(Word and element location listing)
begin

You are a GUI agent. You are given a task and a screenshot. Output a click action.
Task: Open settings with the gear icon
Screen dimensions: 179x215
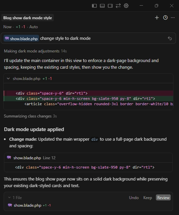click(126, 6)
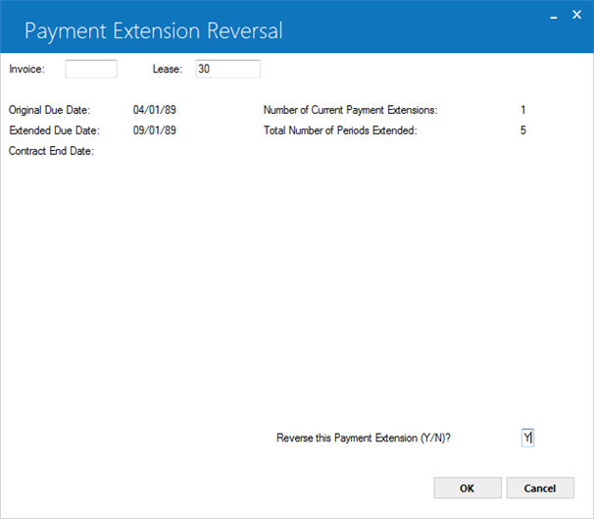Focus the empty Invoice input field
The width and height of the screenshot is (594, 519).
click(x=91, y=69)
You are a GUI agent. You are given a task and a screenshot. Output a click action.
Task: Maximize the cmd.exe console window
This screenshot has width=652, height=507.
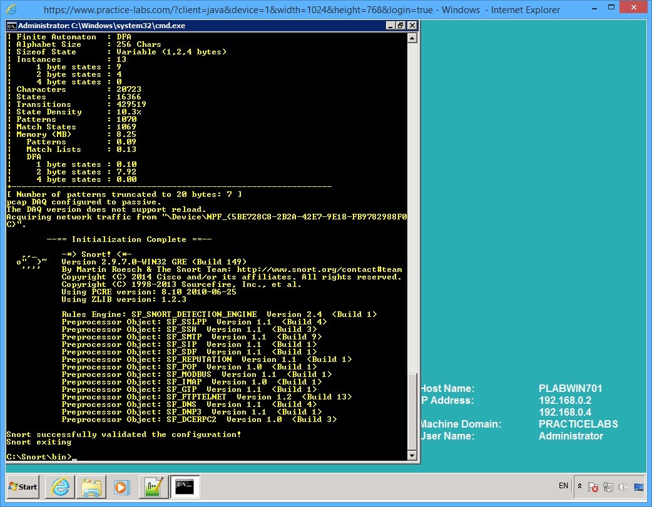point(401,26)
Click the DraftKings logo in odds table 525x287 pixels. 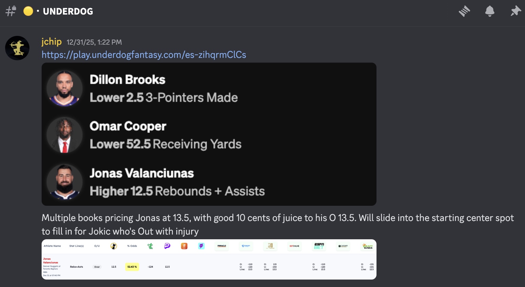coord(367,246)
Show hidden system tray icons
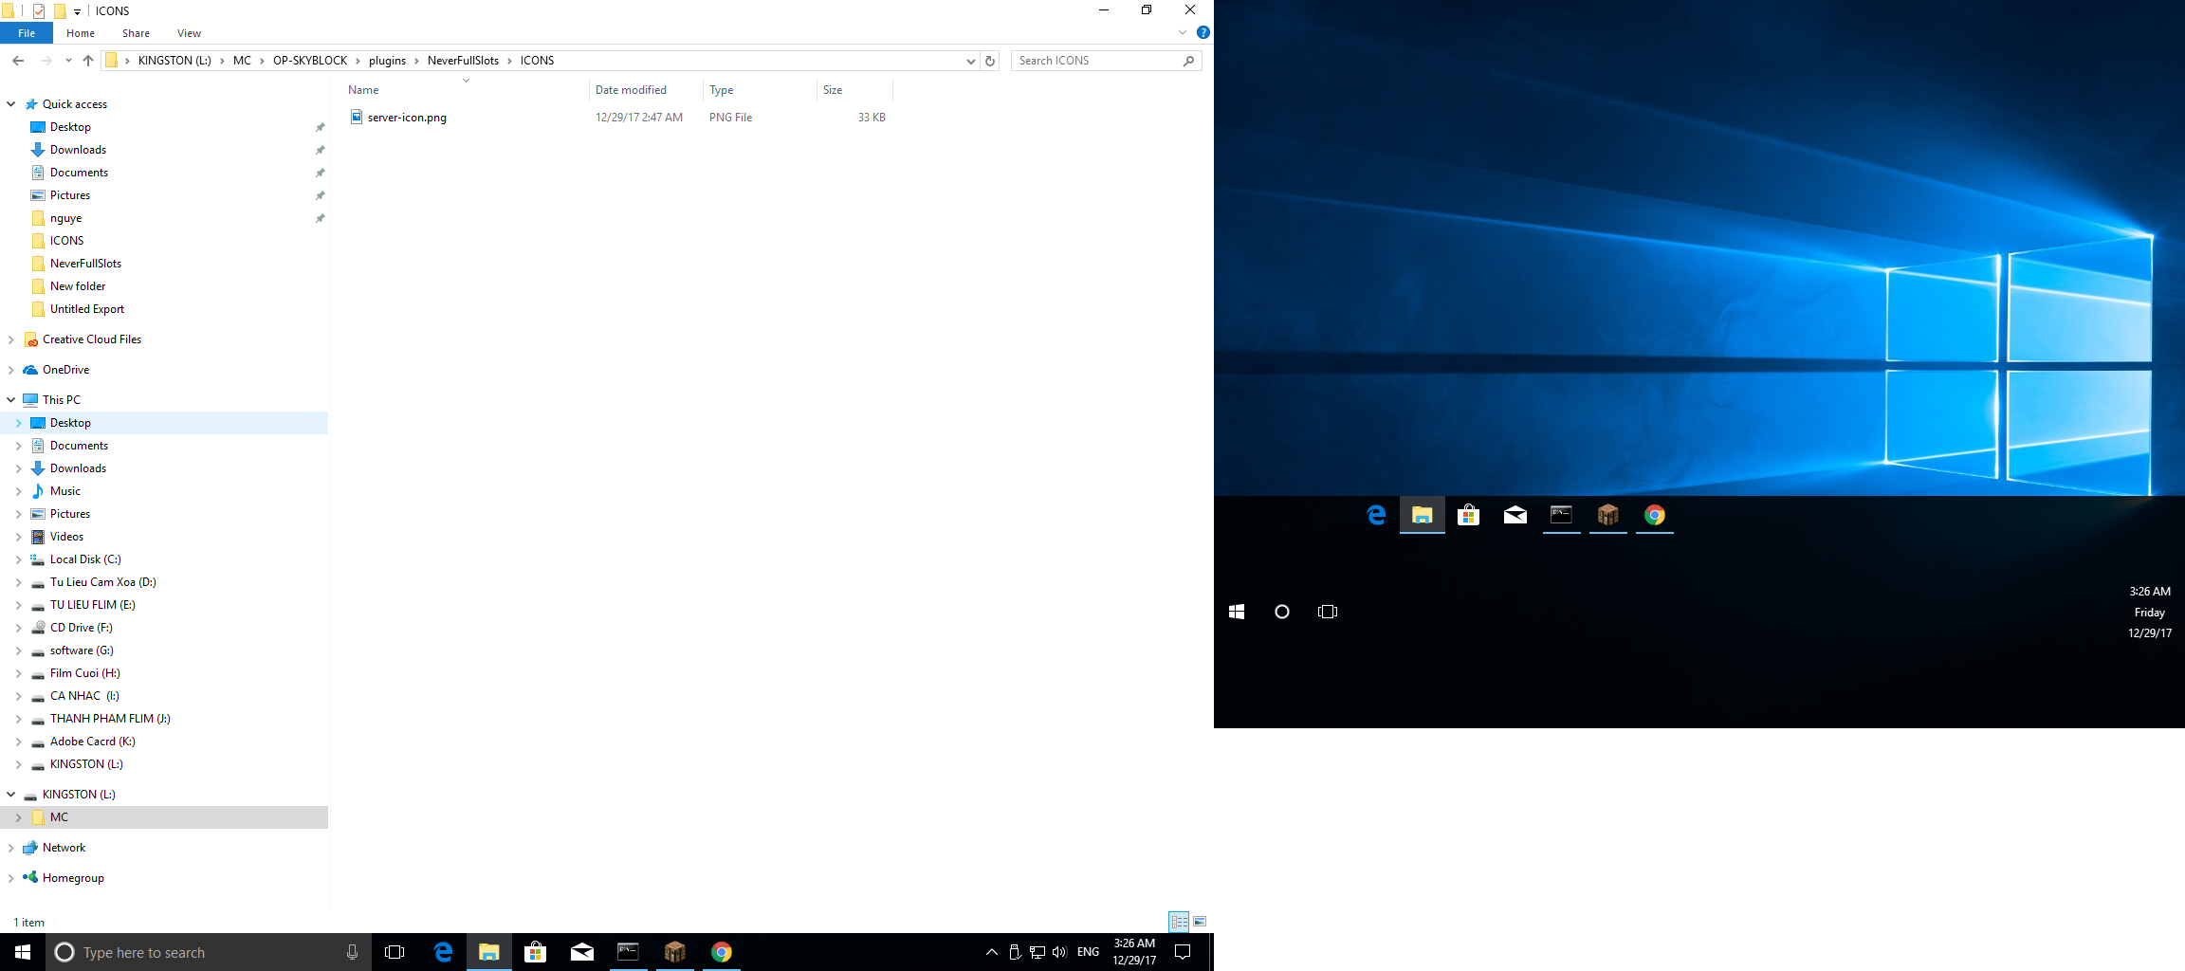The image size is (2185, 971). (991, 952)
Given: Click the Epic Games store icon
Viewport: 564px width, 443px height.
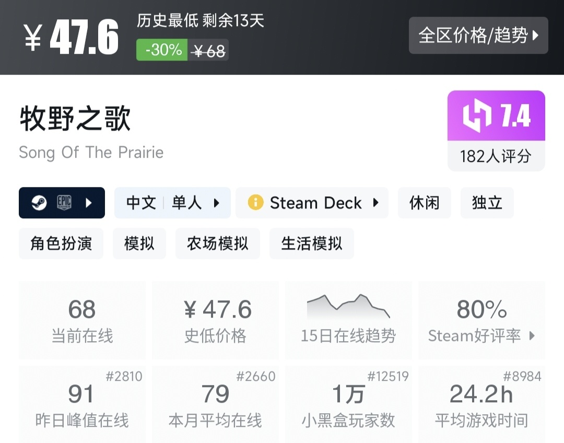Looking at the screenshot, I should pyautogui.click(x=65, y=203).
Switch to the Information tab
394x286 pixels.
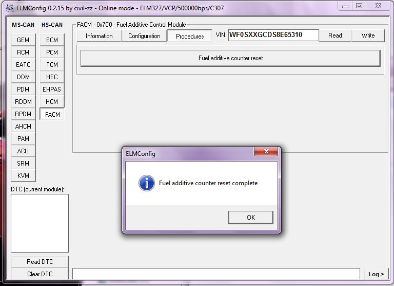point(99,36)
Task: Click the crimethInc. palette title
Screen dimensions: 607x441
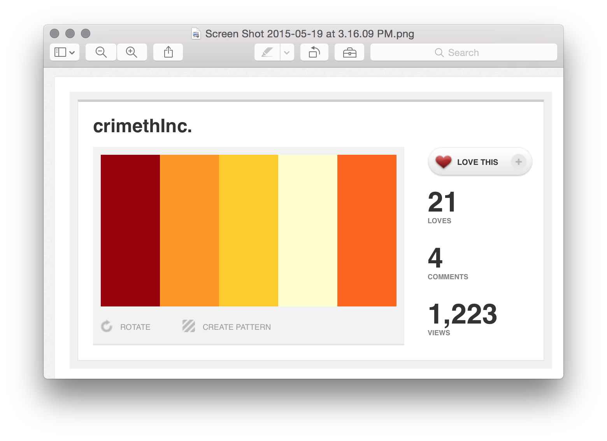Action: pos(142,126)

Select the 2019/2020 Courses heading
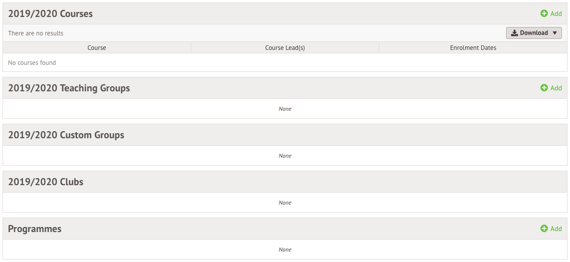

end

THE EXERCISE:
Rewrite the part of the listing that opens with the line containing "Switch to the Information tab" and runs to the end of the listing as a numbered list, omitting blank lines and the pictures.

EXPECTED OUTPUT:
1. Switch to the Information tab
2. 394x286 pixels.
3. point(99,36)
4. Task: Click the crimethInc. palette title
5. Screen dimensions: 607x441
6. Action: pos(142,126)
7. Select the 2019/2020 Courses heading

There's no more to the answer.